I plopped down in a guest chair. I wasn’t going to wait for an invitation to sit down that might not come. I ran my hands over my face and left them there. They could make themselves useful and help me hold up my head. I didn’t think I’d ever been this tired.
“Do I get one of those, too?” I muttered through my hands. “Or are the condemned not allowed a last drink?”
Moments later I sensed Mychael standing beside my chair. I opened two of my fingers and looked through. He held a glass of the blessed amber ambrosia in both hands, and was offering one of them to me.
I took it. “Thank you. I really need it.”
“I imagine you do.” Mychael didn’t go behind his desk to his office chair as I’d expected. Instead he pulled the other guest chair next to mine. He sat down with the weary sigh of a man who’s had way too much dumped on his already overburdened shoulders. I didn’t need a flash of brilliance to know whose fault that was.
I sat back in my chair and took a good, long swig. The whiskey burned all the way down, spreading wonderful warmth as it went. It felt good.
Tam’s burn had felt better.
I thought it before I could stop myself. I set the glass aside, suddenly feeling nauseous. Best to get it over with. “I bet you want to know what happened in that alley.”
Mychael’s glass of whiskey sat untouched on his desk. “I know what happened; the question is, do you?” There was no anger in his voice, no edge of accusation, but some strong emotions lay just beneath his carefully composed exterior.
I had a good idea what had happened—and what had nearly happened—but I didn’t want to come out and say it. The answer just might earn me an extended stay in the containment room of my choice. Not to mention what had happened had been better than the best sex I’d ever had. Mychael so did not need to hear that.
“What happened wasn’t your fault,” Mychael said quietly. “It was the Saghred. Even if you hadn’t been caught off guard, it’s doubtful that you could have prevented it.” His eyes were on mine. “But it’s something I can never allow to happen again. It’s too dangerous.”
It might not have been my fault or Tam’s, but that didn’t change what had happened, or how good it had felt then, or how creeped out I was now. All that hot-blooded panting and searing and melding that Tam and I had done against that alley wall wasn’t just us. The Saghred had been there, between us. A threesome featuring me, Tam, and a soul-sucking rock. I wondered if I could get the rest of my drink to go when Mychael took me down to the containment rooms.
“Mychael, I’m not a public menace.”
“I never said you were. The danger would be to you.” He paused. “How much do you know about black magic?”
“Enough to know I shouldn’t have anything to do with it.”
“It’s addictive, Raine. Like a drug, the most vile and addictive you can imagine. Except this drug does more than give pleasure. It gives power—and it exacts a price you do not want to pay. I’ve seen it.”

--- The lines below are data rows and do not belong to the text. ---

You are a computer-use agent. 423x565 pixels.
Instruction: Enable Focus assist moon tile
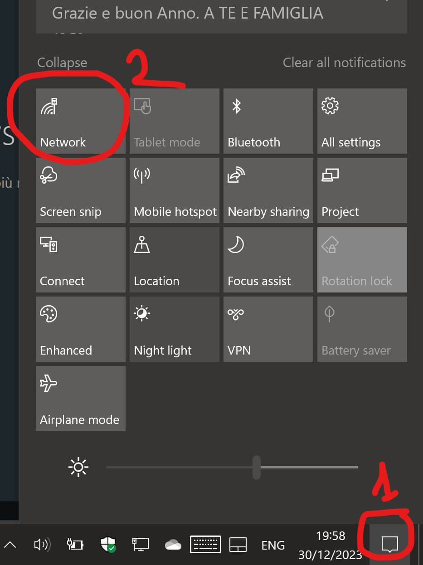pos(268,260)
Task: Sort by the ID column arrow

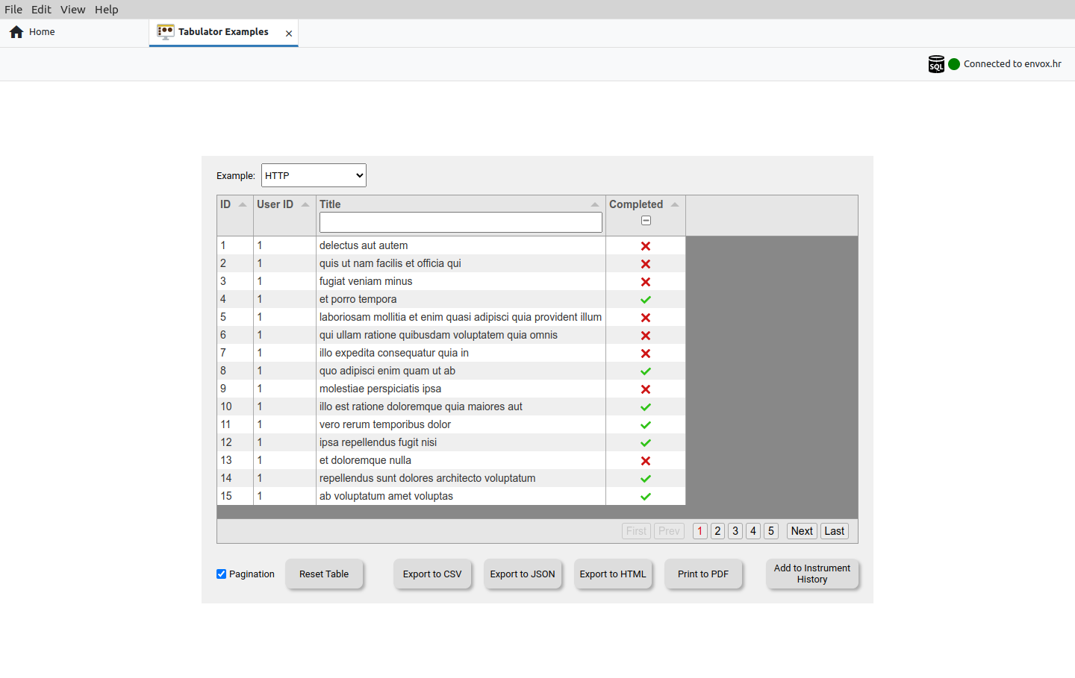Action: pos(243,204)
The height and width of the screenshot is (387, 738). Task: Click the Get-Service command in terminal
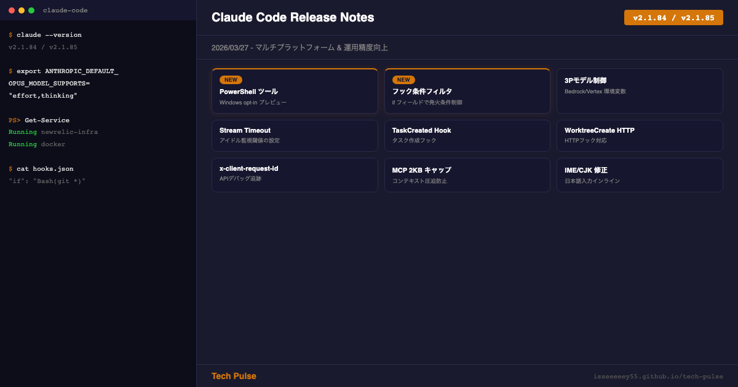tap(47, 120)
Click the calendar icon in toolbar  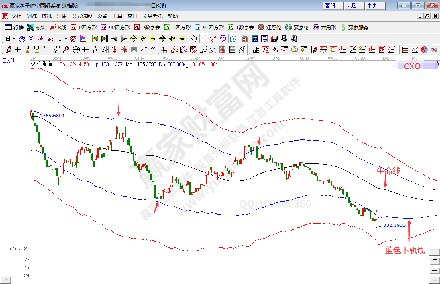tap(245, 39)
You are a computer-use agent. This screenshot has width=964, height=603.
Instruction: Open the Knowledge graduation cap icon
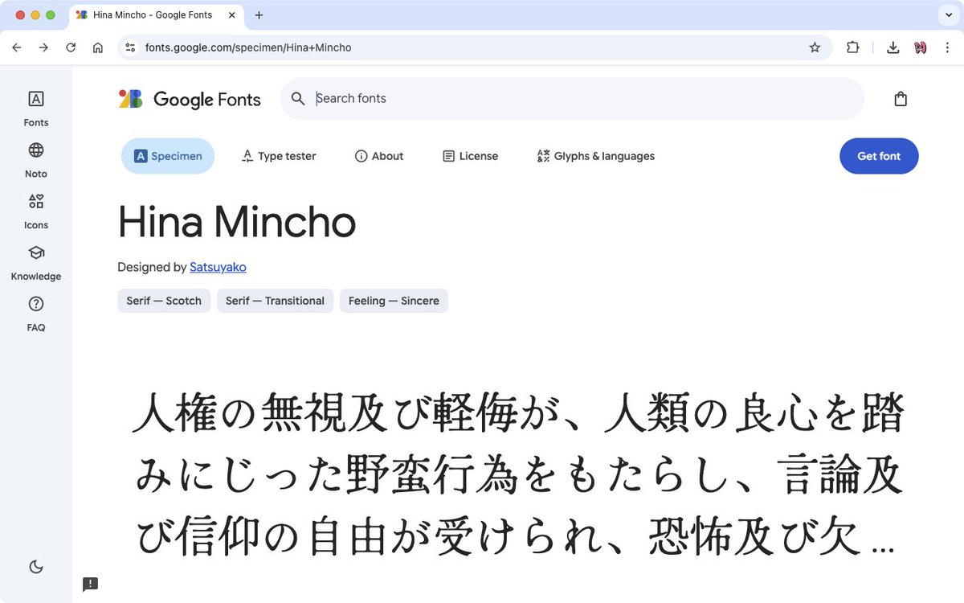point(35,252)
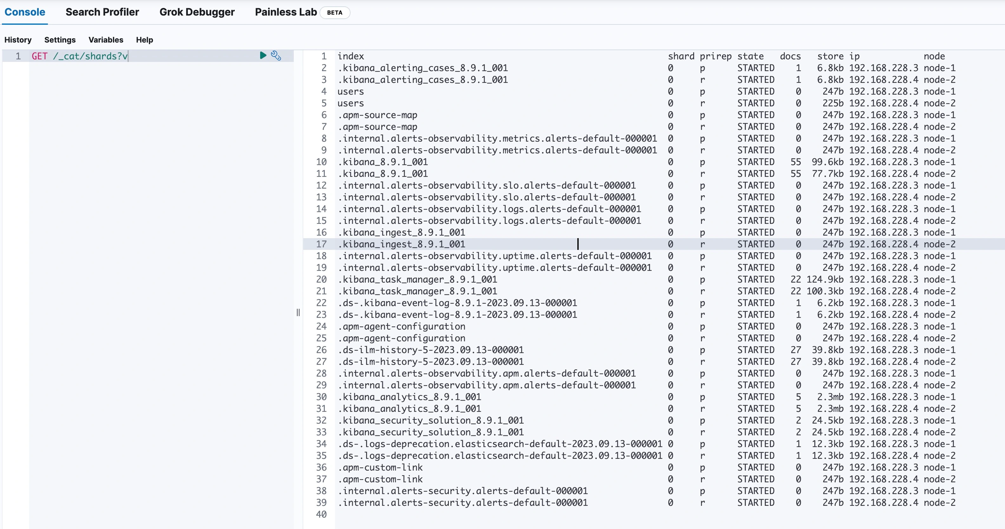Open the wrench actions menu
The height and width of the screenshot is (529, 1005).
[276, 55]
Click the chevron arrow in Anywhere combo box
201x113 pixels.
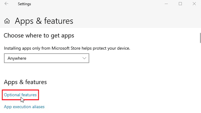(x=84, y=58)
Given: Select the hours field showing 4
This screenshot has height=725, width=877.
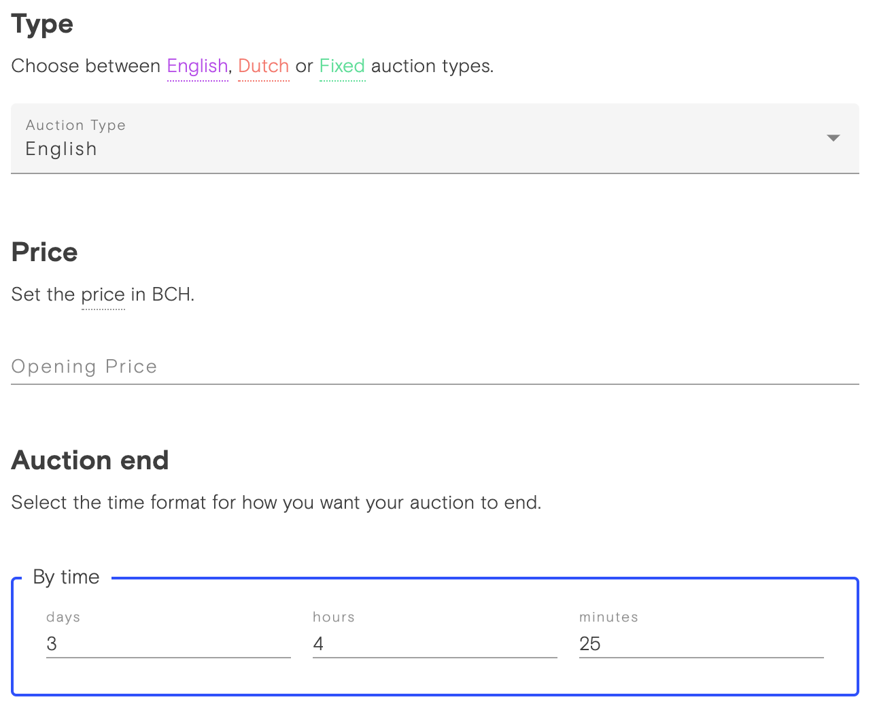Looking at the screenshot, I should tap(435, 643).
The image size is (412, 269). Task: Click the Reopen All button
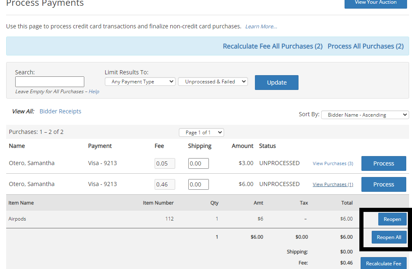(x=389, y=237)
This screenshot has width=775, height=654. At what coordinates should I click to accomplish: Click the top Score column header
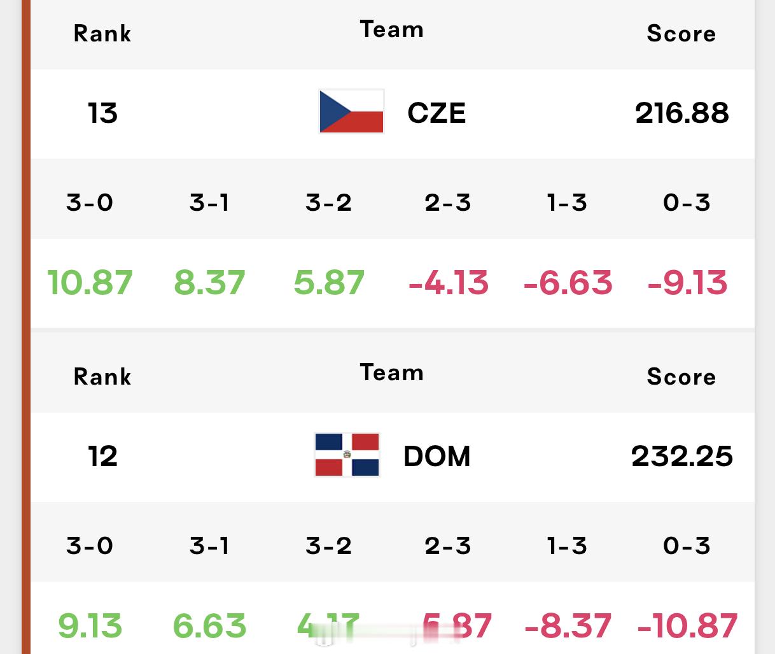(x=681, y=33)
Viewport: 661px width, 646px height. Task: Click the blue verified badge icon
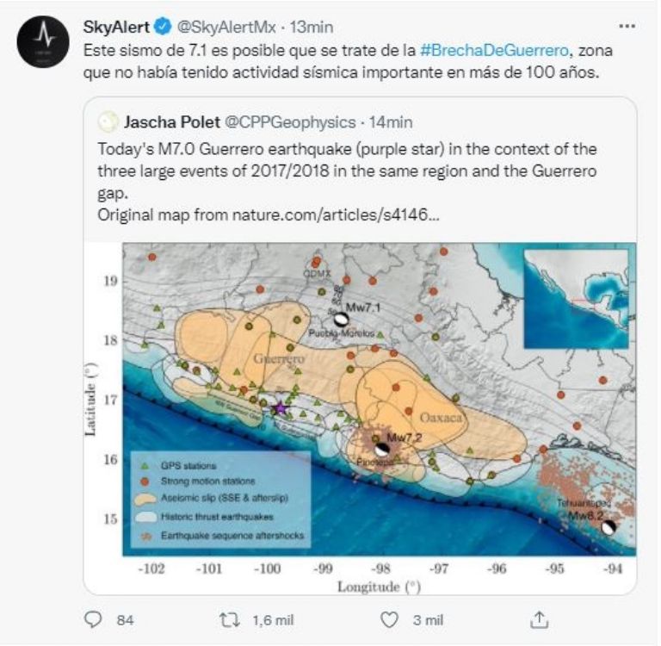163,27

I met Mychael’s eyes. “In Tam.”
He nodded. “And many others. When Tam left the goblin court, he got help. Most black-magic practitioners don’t want help. To the best of my knowledge, Tam hasn’t had a relapse since then—that is, until tonight.”
“Wonderful. First Carnades Silvanus says I’m infected with a filthy goblin rock; now you’re saying that Tam fell off the black-magic recovery wagon because of me.” I snorted. “I’m just spreading all kinds of good cheer around this place, aren’t I?”
“Tam hasn’t fallen yet.” Mychael leveled those blue eyes on me. “But if he does, he’s not going to take you with him. How long have you known each other?”
“Tam came to Mermeia two years ago; we met soon after.”
Like I could have forgotten that. Tam had turned Mermeia’s Goblin District on its collective pointed ear. He was a primaru, or shaman of the royal blood. Primaru Tamnais Nathrach was the ex-chief shaman of the soon-to-be-assassinated goblin queen, and a supposedly grieving husband of a recently murdered noble wife. Rumor had it that Tam leaving the goblin court and his wife’s murder were connected. Tam arrived in town as a goblin of wealth and influence. He purchased the palazzo of an old but impoverished Mermeian family, and transformed it into Sirens—the most notorious nightclub and gambling parlor in the city. Some people said he bought the palazzo; others said he won it in a card game with the Mermeian family’s foolish young heir. A few whispered that he’d all but stolen it using blackmail or black magic.
Knowing Tam back then, I would have believed any combination of any of the above.
I thought he’d changed. I thought I’d played a big part in that change.
Maybe I thought wrong.
I didn’t want to be wrong. I didn’t like it when I was wrong, and I sure as hell didn’t want the Tam I thought I knew to have reverted to the Tam I’d never want to meet.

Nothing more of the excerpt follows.